Targeting the TLR4/NF-κB pathway in β-amyloid-stimulated microglial cells: A possible mechanism that oxysophoridine exerts anti-oxidative and anti-inflammatory effects in an in vitro model of Alzheimer's disease

beta-amyloid (A beta) accumulation is a major neuropathological characteristic of Alzheimer's disease (AD) and serves as an inflammatory stimulus for micmglial cells. Oxysophoridine has multiple pharmacological effects, including anti-inflammatory and anti-oxidative activities. In view of this, the current study aimed to investigate the effects of oxysophoridine on A beta-induced activation of microglial BV-2 cells. Cell Counting Kit-8 assay showed that oxysophoridine concentration-dependently attenuated A beta-induced viability reduction of BV-2 cells. A beta stimulation reduced the activities of glutathione peroxidase (GPx), catalase (CAT), and superoxide dismutase (SOD) and elevated malondialdehyde (MDA) content in BV-2 cells, but these effects were attenuated by oxysophoridine.
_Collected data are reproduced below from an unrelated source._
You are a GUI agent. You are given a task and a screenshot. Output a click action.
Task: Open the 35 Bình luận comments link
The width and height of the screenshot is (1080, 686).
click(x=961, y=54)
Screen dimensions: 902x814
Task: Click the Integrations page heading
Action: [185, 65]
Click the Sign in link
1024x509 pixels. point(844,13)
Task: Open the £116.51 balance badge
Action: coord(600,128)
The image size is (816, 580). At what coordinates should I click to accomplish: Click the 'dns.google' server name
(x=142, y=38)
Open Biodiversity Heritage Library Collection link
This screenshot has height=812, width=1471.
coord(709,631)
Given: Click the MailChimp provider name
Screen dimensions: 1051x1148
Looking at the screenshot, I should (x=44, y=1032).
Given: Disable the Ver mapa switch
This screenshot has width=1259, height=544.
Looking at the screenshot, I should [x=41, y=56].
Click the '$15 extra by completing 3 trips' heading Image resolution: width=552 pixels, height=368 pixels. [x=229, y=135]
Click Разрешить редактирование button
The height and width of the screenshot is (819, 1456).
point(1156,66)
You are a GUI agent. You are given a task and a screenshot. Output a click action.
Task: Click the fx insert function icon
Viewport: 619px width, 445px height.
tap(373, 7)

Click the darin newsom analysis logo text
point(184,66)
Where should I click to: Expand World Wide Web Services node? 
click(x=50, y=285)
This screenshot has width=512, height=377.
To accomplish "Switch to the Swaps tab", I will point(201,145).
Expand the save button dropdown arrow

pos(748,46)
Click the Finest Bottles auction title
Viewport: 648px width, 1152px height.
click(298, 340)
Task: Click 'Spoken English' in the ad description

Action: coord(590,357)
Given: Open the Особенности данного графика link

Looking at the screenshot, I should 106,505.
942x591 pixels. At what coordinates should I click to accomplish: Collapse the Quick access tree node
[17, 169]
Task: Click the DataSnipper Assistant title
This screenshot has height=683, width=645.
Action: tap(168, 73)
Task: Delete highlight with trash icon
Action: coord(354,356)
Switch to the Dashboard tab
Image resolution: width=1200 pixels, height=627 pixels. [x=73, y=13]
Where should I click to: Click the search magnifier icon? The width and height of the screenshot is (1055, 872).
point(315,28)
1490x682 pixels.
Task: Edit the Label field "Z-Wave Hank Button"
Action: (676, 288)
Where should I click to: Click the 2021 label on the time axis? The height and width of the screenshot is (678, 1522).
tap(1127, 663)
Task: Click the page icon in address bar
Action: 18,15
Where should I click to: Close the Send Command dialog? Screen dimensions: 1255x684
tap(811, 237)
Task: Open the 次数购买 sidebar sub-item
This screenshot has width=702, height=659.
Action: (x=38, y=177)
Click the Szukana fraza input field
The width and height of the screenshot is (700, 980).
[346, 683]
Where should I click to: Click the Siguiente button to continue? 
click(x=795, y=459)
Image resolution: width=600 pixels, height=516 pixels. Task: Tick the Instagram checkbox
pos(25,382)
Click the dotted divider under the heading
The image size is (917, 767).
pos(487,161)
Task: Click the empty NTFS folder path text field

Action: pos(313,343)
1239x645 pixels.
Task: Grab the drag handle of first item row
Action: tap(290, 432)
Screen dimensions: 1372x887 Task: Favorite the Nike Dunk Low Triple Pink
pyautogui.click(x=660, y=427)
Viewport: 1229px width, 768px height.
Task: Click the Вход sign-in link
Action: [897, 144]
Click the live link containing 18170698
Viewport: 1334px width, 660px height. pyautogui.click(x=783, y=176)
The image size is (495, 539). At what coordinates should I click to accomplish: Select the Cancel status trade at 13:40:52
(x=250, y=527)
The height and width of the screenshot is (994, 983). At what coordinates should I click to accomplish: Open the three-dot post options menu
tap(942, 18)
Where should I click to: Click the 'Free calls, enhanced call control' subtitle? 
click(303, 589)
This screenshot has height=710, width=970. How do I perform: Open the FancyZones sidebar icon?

Oxysophoridine abolished A beta-induced increase of mRNA expression, secretion, and protein expression of tumor necrosis factor-alpha (TNF-alpha) and interleukin 1 beta (IL-1 beta) in BV-2 cells. Additionally, western blot suggested that oxysophoridine inhibited A beta-induced activation of the toll-like receptor 4 (TLR4) and nuclear factor-kappa B (NF-kappa B) pathways in BV-2 cells. Inhibition of the TLR4/NF-kappa B pathway by TAK-242 enhanced the effects of oxysophoridine on A beta-induced viability reduction, oxidative stress, and inflammation in BV-2 cells. Taken together, oxysophoridine suppressed A beta-induced oxidative stress and inflammation in BV-2 cells by inhibition of the TLR4/NF-kappa B pathway.

Automated summary

Oxysophoridine suppresses A beta-induced oxidative stress and inflammation in BV-2 cells by inhibiting the TLR4/NF-kappa B pathway.